The Portland woman this week sued U.S. Secretary of Education Betsy DeVos in federal court, challenging DeVos' decision to delay access to debt forgiveness for students defrauded by for-profit universities.
Wright works in the mortgage industry and borrowed $26,000 to take computer classes at Portland's now-defunct ITT Technical Institute. She applied for student debt relief under a federal program created last October. The program was set to take effect July 1, but DeVos delayed its start date, citing a pending lawsuit challenging the rule filed by a California trade association that represents a coalition of for-profit colleges.
Wright talked to WW about her time at ITT Tech and her fight to be considered for loan forgiveness.
WW: When did you realize you were wasting your money at ITT Tech?
Niesha Wright: The first time I realized it was in the second year of attending the college, when a student was actually teaching the class instead of the teacher. That's exactly when I knew that this college was not accredited in any form. There's no way a student should be teaching the class. And the other moment was when I went through a class and discovered it was too hard. I dropped out—and I still passed that class.
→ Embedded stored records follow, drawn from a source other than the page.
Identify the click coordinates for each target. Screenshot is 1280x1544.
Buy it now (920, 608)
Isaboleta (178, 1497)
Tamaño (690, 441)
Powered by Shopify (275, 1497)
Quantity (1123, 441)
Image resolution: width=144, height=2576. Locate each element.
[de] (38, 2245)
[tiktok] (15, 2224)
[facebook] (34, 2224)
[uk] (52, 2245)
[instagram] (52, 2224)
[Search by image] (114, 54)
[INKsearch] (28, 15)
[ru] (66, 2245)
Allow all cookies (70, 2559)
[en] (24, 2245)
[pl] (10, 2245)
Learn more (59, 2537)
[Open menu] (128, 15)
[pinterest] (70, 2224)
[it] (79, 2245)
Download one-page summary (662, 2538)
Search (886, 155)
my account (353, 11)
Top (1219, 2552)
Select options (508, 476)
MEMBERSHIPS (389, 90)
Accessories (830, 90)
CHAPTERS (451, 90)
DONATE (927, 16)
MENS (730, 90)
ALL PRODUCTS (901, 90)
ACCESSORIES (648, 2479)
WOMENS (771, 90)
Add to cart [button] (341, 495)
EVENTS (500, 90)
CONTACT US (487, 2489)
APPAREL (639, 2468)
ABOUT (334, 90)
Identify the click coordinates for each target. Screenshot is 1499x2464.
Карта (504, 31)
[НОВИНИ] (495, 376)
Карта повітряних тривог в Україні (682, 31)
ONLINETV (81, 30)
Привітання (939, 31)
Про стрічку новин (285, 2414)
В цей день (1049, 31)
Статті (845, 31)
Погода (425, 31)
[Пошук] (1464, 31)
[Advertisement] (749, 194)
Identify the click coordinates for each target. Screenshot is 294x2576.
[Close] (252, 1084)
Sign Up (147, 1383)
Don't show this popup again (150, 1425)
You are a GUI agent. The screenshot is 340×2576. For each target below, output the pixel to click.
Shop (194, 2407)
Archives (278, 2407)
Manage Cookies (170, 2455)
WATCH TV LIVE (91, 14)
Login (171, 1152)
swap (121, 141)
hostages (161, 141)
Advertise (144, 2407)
What happened when you tried to get your money back?
I was refused, because the federal government had already paid out the loan. They flat out refused to let me drop out of the class and refused to let me get my money back. The class was not making any sense to me, which is why I was trying to drop out of the class. They refused to let me get a refund or to drop out.
How will the payments on your loans affect your life now that you might not be able to get loan forgiveness and your diploma has been rendered worthless?
It will put a strain on my credit. It will put a strain on my everyday life, because I know that balance of debt is hanging over my head without a significant degree behind it. My options are: (a) Do I go back to school and start all over to earn an accredited degree, or (b) do I just allow the government to say that I owe them money for an unaccredited degree?
Why do you think the Trump administration is taking away this relief program for students like you?
I think it's more or less that they don't know the obstacles of urban communities and the challenges they face, because they're in a position of power and money. They've never had to go through these financial aid programs in order to succeed in life.